とある軽音部員の話 その一。


「うっ、やばい。もう無理です。今からでも逃げようかな……」

「なんとかなる。もう逃げられません」


年明け一発目のライブ。


もうそろそろ私たちの一つ前のバンドの出番が終わりそうな気配を感じて更に緊張が増す。

この楽屋にいる時間がいちばん不安になる。

譜面覚えてるかとか、ミスしないかとか、変な挙動しないかとか……。


一度ステージに上がってしまえばなんてことはなくなるんだけど。


敵前(?)逃亡を図ろうとしたがあえなくバンドメンバーに止められてしまった。

あぁ、そんなこと言ってるうちに前のバンドがおつかれーと言いながら楽屋に引き上げてきてる。


もう無理、人生の終わり。

私の愛キーボード、ニッシーもそう言ってる。やっぱり今からでもバックれ……


「どうもー!!『らなきゅら。』でーす!!!」


逃げられませんでした。


しかもうちのバンドリーダーのMCが毎回長すぎて、今回から私が務めることになってた。

他の人が誰も立候補しなかったからなし崩し的に私に……。私のバカ!!もっと主体性を持てよ!!何が『主体性の無さ◎』だよ!



「今日は初めての外部ライブということで、『らなきゅら。』のメンバー紹介をしていきたいと思います!!」


予め考えておいた無難なMCをこなす。


バンドメンバーを紹介するという何の変哲もないMCだがそれなりに盛り上がった(……思う)。

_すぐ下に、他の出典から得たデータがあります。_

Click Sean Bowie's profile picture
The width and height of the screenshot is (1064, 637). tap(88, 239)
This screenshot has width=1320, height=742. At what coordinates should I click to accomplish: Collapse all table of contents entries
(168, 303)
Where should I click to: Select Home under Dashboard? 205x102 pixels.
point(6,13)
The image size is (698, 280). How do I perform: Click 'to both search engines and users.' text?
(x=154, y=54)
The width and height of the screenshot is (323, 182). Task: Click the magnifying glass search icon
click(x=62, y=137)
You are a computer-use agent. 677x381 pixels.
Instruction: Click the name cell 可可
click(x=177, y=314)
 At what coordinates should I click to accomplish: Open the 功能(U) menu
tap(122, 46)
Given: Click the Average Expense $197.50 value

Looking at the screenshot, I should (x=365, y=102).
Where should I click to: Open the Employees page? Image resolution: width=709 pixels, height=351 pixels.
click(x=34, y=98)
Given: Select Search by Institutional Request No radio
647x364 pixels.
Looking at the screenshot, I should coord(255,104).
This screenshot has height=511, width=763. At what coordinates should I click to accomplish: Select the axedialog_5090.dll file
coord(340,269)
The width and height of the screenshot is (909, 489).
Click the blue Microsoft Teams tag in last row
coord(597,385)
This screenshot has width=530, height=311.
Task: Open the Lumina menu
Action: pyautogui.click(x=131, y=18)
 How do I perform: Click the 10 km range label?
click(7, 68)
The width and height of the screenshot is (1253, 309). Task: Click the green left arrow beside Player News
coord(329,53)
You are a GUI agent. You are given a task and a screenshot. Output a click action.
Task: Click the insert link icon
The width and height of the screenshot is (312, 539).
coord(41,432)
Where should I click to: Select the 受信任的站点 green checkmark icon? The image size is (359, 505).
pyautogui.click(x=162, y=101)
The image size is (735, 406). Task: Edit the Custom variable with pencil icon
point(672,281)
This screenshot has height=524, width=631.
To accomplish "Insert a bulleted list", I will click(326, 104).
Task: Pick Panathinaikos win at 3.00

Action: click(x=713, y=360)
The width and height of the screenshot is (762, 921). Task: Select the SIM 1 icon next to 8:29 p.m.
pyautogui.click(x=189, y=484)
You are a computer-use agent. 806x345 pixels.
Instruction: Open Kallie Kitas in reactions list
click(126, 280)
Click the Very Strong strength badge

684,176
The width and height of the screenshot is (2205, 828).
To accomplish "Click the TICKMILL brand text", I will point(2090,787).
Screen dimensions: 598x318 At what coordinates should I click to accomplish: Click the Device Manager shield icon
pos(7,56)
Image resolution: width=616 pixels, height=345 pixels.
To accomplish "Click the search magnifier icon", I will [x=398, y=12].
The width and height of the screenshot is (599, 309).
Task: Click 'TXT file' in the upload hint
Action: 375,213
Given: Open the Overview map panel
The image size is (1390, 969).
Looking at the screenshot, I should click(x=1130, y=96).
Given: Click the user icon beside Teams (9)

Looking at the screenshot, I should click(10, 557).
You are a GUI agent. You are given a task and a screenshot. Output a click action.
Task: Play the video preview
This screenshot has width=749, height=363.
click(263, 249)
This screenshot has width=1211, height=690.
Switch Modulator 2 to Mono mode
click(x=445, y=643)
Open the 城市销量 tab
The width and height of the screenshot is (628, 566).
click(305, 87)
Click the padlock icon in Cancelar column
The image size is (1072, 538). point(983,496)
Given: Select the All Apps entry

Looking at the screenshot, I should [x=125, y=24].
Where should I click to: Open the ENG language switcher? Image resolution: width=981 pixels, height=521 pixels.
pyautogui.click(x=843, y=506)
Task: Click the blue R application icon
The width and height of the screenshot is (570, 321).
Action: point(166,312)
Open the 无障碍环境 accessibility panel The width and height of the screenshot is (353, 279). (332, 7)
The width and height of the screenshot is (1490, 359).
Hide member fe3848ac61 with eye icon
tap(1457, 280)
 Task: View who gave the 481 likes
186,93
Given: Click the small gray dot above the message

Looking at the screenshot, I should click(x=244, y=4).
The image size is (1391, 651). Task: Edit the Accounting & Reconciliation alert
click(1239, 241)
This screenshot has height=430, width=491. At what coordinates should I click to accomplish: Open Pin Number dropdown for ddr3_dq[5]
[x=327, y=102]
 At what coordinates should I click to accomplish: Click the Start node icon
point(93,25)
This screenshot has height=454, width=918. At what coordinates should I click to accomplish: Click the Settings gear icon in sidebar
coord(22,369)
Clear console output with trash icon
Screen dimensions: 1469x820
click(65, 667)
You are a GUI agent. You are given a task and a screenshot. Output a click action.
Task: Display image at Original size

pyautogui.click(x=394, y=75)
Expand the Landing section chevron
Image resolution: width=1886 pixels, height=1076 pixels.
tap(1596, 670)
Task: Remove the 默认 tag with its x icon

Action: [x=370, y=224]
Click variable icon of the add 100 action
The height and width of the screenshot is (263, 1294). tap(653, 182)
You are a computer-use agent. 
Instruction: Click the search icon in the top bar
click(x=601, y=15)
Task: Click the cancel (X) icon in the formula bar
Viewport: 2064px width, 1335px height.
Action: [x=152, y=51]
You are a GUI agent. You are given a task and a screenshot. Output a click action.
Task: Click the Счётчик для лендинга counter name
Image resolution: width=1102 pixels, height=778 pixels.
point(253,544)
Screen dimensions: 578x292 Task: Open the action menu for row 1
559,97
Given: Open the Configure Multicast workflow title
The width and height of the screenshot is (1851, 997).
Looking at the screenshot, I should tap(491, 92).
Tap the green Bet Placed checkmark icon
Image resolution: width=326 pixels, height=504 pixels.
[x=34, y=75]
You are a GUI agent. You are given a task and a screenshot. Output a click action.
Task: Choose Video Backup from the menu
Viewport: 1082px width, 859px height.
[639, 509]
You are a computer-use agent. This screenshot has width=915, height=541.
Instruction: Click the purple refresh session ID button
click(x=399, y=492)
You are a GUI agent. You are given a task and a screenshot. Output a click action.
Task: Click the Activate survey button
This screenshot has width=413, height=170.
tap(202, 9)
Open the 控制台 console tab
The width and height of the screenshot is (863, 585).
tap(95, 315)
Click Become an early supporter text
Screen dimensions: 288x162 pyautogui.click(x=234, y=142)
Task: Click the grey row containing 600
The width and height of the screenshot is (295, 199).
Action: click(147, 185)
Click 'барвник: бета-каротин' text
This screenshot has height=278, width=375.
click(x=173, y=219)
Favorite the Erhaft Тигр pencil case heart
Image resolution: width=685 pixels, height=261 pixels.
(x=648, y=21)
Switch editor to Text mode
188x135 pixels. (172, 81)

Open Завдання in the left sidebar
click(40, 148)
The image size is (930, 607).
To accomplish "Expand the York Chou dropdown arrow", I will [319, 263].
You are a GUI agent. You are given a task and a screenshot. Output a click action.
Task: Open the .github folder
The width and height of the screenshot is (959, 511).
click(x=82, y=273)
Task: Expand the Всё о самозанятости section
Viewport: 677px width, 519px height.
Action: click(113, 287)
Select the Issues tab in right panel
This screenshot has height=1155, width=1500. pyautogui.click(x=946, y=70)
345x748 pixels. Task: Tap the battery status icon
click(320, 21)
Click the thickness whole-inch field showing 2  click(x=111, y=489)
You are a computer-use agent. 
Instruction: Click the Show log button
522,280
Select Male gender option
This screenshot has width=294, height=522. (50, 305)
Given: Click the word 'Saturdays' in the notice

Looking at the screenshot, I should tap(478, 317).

「そして、キーボードは私!! 月宮千鶴です!! 今回はなんと、一曲歌わせていただきまーす!!みんな、もっと盛り上がっていこー!!」


もうヤケクソで観客を煽る。


場もほどほどにあったまっただろう。


ほかのバンドメンバーと目を合わせて呼吸を揃える。


ドラムのスティックのカウントの音が響く。


それに合わせて演奏が始まった。


私は、いつも他のメンバーについて行くのに必死だ。

私以外のメンバーの演奏技術は高い。

いや、リーダーの歌声はちょっと……中々に個性的だけど。

もし、私じゃない他の人が入っていれば、このバンドはもっといいものになるだろうなと常々思う。

必死に指を動かして、歌って、なんとかやり過ごす。


いつも通り、ほかのバンドメンバーに顔向けできないような演奏で新年最初のライブが終わった。